Machine Learning often works great for problems that are usually solved by creating a long lists of decision rules. Such complex lists require a lot of maintenance. In case of WAF the rules must be updated and tuned on a regular basis to avoid false detections and to detect all new types of attacks.
Machine learning algorithm can be easily automated to constantly learn on the newest data without human intervention. Moreover, predictive models can be more robust to attack obfuscation techniques since they are great in detecting similarities between patterns. Finally, thanks to ability to discover unknown patterns in the data machine learning algorithms can help humans to learn about new types of attacks.

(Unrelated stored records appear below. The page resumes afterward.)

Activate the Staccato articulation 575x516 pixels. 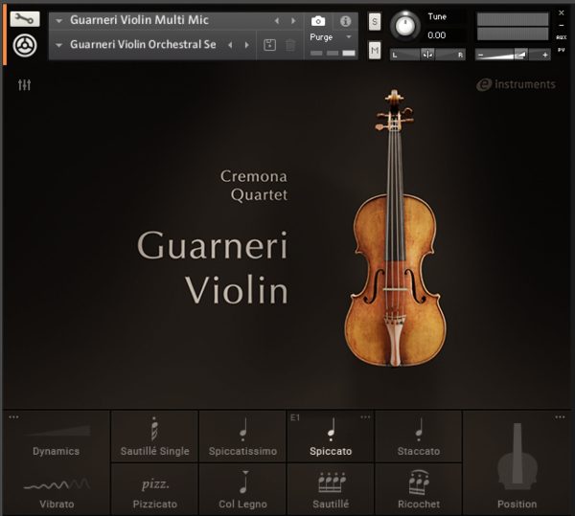click(419, 437)
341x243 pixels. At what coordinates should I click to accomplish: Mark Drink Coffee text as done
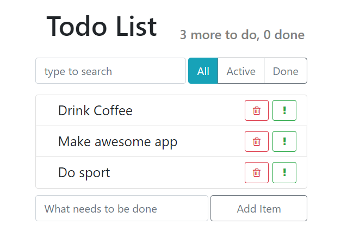coord(95,110)
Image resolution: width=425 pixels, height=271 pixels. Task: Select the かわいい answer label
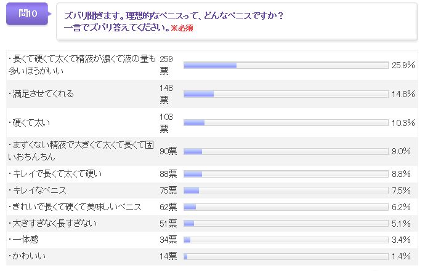pyautogui.click(x=28, y=256)
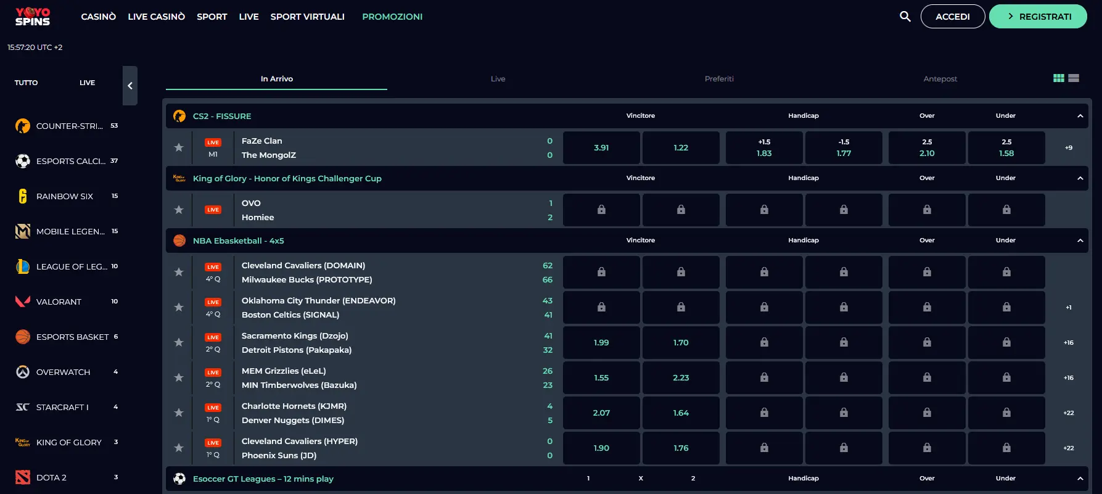The height and width of the screenshot is (494, 1102).
Task: Collapse the NBA Ebasketball 4x5 section
Action: point(1080,241)
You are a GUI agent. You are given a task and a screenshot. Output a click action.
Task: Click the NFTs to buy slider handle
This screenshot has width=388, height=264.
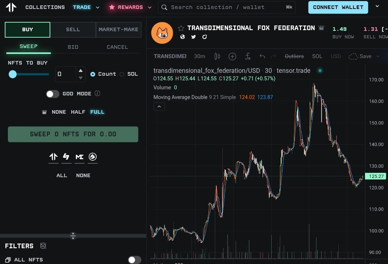coord(13,74)
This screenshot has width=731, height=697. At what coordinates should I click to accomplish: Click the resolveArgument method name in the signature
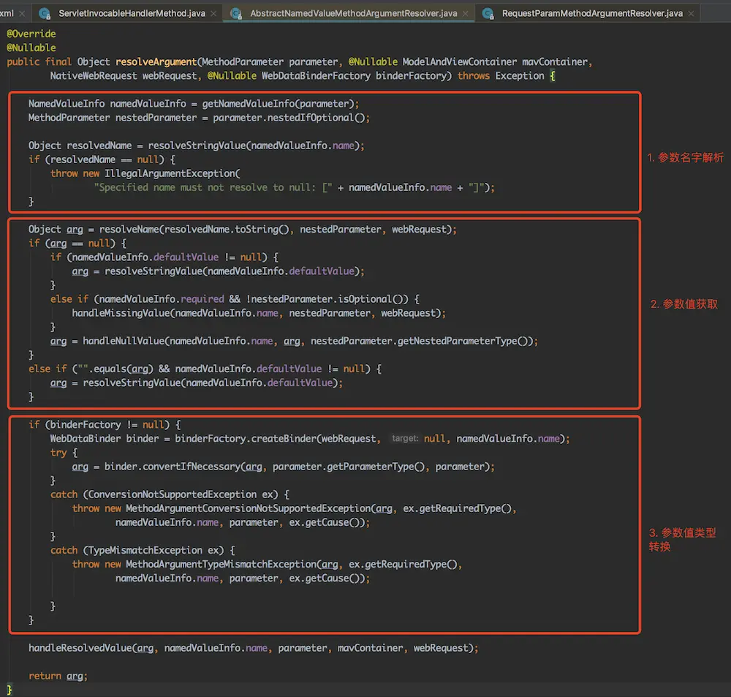(156, 62)
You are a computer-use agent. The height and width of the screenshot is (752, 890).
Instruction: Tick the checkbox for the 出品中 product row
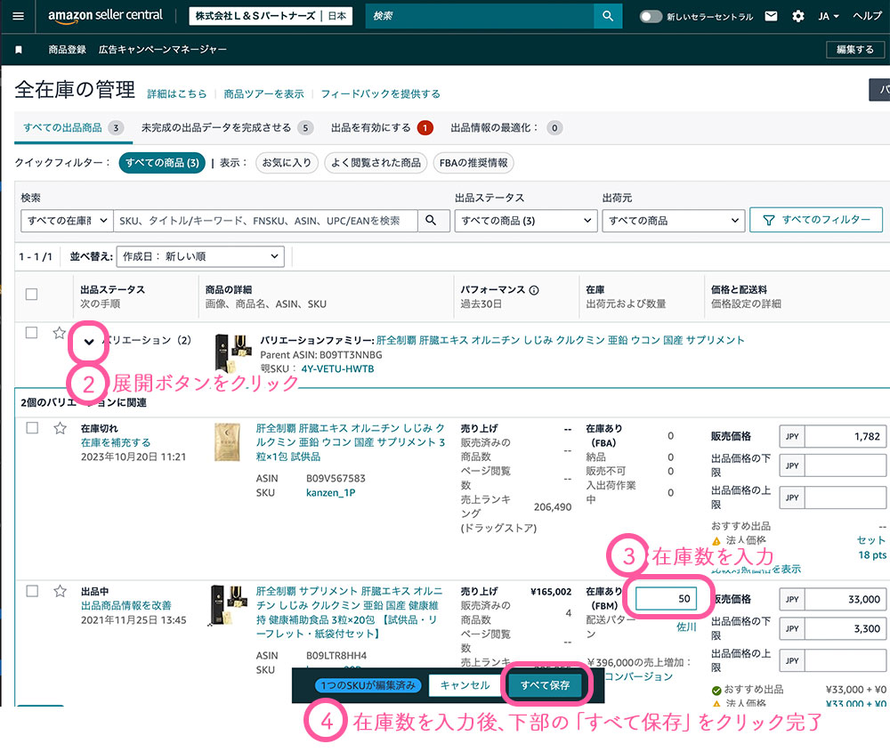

Creating a Predictive Model
The full code presented below is available online in Jupyter notebook at https://github.com/greywizard/ml-waf-tutorial
We are going to create a binary classification model that will mark each request as normal or malicious. To train such model we need to have a dataset of labeled HTTP requests. We are going to use our own dataset of 5 million records. Some of these records were labeled by our security experts as malicious. To build your own dataset you can use HTTP logs of your web application. Malicious requests can be obtained for example with the use of popular security scanners that will test your web app for many different vulnerabilities and generate appropriate requests.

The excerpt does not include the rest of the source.